There are too many parenting articles on the internet. It’s too easy to get sucked in, too, when so many have titles that scream “Do These 8 Things or Your Child Will Grow Up to Be Horrible”, or “You Are Doing Everything Wrong, Parent”. I wonder how much, if anything, the folks writing these things make? Not that I’d want to do that, or have anything wise to say on the matter. My article would read “Parenting Tips: 1. Stop Reading This”.
I’m inspired today, but nature. Which is great, but also a bummer, because nature poems are so hard. But, I’ve been investigating what to do with the giant ant hills around our place, and came across this:
The ants are a problem for our garden and our house, so they must go. If I knew how to get my hands on some molten aluminum, I would make cast. Actually, I don’t know if I would have the heart. Part of the reason we haven’t dealt with the colonies already is that I admire their little colonies, all devoted to one mother. I wouldn’t want to bring them liquid fire death.

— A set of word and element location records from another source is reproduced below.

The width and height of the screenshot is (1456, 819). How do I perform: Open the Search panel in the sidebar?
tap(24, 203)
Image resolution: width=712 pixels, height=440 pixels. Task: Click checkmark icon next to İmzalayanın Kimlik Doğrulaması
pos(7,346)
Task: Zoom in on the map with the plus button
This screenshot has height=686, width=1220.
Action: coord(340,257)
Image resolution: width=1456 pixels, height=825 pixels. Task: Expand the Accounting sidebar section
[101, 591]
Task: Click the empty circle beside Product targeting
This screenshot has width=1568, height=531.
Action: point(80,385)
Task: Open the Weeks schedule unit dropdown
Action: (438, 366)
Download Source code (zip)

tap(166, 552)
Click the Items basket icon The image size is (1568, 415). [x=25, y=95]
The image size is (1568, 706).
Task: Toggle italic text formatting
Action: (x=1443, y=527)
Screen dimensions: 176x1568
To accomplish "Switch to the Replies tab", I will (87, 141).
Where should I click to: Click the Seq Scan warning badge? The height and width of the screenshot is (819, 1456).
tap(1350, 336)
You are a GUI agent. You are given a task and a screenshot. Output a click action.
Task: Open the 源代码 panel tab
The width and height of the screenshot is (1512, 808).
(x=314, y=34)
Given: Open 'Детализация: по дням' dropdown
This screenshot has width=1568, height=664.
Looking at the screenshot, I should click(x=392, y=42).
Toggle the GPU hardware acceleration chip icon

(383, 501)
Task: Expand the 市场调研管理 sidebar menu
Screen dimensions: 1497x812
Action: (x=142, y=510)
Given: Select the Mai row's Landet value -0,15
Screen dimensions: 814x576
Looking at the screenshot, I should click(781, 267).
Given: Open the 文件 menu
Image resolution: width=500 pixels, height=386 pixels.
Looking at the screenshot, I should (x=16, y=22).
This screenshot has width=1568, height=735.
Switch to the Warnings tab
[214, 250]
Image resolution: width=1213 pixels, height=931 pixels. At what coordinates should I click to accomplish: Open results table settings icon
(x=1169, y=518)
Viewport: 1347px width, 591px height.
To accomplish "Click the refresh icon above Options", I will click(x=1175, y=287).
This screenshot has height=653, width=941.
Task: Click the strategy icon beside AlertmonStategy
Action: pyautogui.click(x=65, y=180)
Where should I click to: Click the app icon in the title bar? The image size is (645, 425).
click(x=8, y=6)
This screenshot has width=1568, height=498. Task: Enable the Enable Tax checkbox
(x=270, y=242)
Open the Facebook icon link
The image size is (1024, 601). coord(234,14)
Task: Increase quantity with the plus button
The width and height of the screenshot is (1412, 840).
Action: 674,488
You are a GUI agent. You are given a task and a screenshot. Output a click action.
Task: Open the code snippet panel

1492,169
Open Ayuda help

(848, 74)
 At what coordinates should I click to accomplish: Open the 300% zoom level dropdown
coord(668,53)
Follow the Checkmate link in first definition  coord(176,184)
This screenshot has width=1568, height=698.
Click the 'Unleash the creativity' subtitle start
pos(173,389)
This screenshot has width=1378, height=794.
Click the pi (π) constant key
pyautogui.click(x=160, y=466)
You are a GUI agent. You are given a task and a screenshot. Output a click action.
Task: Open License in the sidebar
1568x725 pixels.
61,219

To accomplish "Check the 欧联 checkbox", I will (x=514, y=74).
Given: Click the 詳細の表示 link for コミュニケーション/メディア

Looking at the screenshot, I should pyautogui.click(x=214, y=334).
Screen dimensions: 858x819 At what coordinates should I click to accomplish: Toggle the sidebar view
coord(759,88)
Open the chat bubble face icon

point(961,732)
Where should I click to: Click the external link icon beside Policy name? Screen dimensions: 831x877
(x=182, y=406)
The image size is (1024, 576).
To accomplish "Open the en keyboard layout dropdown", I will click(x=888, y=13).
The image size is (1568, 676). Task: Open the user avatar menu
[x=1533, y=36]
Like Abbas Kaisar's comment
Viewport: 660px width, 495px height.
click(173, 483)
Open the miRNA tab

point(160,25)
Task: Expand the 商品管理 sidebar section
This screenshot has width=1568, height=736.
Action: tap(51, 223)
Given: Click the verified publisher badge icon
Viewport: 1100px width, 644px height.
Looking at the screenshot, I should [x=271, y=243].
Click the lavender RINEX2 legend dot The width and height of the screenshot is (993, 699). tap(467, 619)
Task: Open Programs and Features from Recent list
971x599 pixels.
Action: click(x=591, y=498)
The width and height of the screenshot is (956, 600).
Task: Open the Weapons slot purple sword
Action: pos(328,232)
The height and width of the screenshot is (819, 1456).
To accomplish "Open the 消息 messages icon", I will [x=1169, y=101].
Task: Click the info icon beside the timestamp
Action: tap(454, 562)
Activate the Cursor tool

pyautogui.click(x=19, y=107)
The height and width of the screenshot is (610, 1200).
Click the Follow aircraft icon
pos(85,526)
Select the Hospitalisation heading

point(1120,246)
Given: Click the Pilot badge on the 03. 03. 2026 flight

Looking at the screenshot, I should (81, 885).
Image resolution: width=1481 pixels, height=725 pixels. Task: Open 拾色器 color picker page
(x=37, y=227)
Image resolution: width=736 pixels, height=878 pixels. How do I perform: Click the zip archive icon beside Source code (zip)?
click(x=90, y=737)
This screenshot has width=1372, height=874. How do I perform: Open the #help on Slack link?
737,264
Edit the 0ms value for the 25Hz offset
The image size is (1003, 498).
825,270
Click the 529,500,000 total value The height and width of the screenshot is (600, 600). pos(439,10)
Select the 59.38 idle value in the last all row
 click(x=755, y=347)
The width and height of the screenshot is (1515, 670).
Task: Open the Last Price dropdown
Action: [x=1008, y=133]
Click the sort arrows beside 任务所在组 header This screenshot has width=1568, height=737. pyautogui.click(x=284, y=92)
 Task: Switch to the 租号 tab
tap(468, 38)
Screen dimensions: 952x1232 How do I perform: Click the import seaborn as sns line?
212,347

I’ve also been listening to some Brene Brown TEDtalks, which are very thought-provoking. I’ve watched them before, but it really helps me to hear her discussing vulnerability, and the difference between guilt and shame. I’ve been trying a little spiritual housecleaning these days, and these subjects have been on my mind. It’s combo-poem tuesday: ant colonies+new agey shame poem. We’ll see.
Colony in Silver
This morning, standing between the mounds and watching the progress, I grew in a pause.
Look at this, they said. We’ve been busy. Digging the deepest cave for the mother, we’re down to the depths now, and we’ve unearthed this blame. It belongs to you. The sticky black stones block our way. They are too heavy to move, even for an ant. Here is your unfinished, your given up, your wrong turn, rough patch, dark times, and doubt, yards and yards of it. Here is the weight of each failure, more and more of it the deeper we venture. If you could, wouldn’t you pour liquid silver down the maw of this colony of regret, raining in fire through the tunnels, down to the chamber, an excision in heat and smoke,
to let it cool and harden into a sculpture for the mantel?
You see how I wrote a poem about shame and regret without actually naming them for real? Yeah, I’m not quite a vulnerability expert yet. It takes all I’ve got just to post these drafts. Eh. I’ll get there. Naptime is over and I’m done poeming. Happy Tuesday!